Factory New & unfired Remington MODEL 750 WOODSMASTER CARBINE semi-auto rifle in .35 WHELEN cal. Checkered American walnut stock/FA is satin finished. Blued carbon steel low-profile receiver & 18 1/2" bbl w/ iron sights is ideal + its drilled/tapped for mounts. Designed for quick follow-up shots & fast target acquisition due to soft-recoiling, improved gas system. Nice R3 pad. Quick release, 4-shot mag. Box/papers. Factory warranty. Please see all terms. Thanks! 7.25 lbs. 1:16 twist. LOP = 13.5". L = 39 1/8". # 27079. 

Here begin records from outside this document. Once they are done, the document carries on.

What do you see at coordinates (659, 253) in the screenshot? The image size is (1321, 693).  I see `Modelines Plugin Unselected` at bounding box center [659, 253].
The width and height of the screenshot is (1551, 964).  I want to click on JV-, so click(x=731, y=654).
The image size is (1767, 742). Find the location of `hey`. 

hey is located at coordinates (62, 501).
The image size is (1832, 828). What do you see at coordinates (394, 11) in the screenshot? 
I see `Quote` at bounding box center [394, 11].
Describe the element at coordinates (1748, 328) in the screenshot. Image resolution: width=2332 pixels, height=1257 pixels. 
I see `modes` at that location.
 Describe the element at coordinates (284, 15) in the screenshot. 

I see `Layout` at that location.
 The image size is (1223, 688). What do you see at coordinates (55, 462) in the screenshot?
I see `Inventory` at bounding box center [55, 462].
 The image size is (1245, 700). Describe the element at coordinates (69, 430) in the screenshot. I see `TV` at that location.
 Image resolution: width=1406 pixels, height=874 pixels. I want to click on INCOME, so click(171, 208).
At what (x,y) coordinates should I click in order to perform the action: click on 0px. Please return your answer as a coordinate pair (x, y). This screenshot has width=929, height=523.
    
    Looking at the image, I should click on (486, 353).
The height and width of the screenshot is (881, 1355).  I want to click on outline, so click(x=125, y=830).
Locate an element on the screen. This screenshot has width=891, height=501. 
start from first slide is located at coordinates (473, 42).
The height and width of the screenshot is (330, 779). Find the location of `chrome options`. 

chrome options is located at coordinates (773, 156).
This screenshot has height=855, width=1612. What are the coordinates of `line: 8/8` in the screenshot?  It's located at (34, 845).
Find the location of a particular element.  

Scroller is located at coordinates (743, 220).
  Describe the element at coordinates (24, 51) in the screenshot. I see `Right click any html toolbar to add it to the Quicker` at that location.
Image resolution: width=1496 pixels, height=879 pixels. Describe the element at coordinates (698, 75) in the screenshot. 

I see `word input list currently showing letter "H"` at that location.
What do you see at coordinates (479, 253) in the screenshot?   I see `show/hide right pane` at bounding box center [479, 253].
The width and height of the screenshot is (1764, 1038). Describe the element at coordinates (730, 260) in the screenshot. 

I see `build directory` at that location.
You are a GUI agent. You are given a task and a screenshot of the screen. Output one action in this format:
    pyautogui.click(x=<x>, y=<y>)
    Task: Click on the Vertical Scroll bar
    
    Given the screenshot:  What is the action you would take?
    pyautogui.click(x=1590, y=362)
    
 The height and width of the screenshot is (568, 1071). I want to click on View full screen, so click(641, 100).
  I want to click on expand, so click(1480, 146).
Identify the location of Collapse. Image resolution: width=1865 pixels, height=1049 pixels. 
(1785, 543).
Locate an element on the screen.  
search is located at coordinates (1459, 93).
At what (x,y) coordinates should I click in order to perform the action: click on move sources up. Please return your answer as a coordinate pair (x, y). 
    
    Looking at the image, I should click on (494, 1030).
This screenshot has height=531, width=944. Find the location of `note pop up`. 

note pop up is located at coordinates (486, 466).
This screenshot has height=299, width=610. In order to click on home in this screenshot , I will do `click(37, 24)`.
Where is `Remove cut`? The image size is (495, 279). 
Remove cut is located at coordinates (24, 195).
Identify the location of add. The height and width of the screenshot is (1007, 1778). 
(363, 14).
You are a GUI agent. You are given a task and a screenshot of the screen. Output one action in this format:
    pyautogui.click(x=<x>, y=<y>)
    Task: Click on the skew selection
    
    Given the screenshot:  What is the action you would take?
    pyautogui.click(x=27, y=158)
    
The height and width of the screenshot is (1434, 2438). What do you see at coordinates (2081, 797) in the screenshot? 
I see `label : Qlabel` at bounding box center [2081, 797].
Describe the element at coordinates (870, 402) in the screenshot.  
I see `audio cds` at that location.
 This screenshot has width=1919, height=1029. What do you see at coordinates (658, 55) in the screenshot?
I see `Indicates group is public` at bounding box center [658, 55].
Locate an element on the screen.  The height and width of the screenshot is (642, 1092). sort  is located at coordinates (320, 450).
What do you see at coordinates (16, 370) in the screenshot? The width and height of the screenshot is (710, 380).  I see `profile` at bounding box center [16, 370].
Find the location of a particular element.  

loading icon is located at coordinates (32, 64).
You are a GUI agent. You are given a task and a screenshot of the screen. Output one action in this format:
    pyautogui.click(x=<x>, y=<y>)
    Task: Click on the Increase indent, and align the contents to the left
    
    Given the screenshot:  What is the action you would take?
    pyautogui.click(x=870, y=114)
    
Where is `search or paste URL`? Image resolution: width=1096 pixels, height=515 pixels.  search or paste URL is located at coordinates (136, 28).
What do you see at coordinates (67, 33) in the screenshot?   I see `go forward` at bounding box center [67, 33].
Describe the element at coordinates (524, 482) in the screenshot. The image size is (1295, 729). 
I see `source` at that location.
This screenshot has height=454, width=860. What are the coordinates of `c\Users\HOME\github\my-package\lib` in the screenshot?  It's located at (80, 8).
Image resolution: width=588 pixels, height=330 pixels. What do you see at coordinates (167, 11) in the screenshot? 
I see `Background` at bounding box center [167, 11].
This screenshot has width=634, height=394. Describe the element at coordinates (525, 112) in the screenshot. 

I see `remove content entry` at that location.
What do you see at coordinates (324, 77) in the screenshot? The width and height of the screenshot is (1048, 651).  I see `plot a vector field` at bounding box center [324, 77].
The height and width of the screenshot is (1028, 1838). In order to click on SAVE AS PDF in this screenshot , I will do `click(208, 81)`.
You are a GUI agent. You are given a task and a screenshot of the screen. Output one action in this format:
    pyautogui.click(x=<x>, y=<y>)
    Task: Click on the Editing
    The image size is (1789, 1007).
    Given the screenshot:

Have one to sell? Sell Now ! Sell it yourself, ship it yourself, or use a GA Drop Location! 


Shipping Terms: 
Actual Cost 

Shipping Costs: See Description 
Return Policy: No Returns 
Payment Options: 
Trades: 
Considered 







Price: $679.00 


Name: Harris Sporting 
(No feedback Yet View) 
Joined On: Jun. 2001 
State: MO 
User Level: Gold Seller 

Phone Number: 314-574-8400 
FFL Dealer: FFL Dealer 



All Items from Harris Sporting 



Line.


----------



## uptracker (Jul 27, 2004)

I buy all my guns at Guns Galore in Fenton. Cheap! Don't let the MSRP fool you, they're a lot lower than that.


----------



## Sam22 (Jan 22, 2003)

I wouldn't buy another semi-auto. Inherited one in 308.. accuracy is lame, they jam.. I wouldn't buy another one.


----------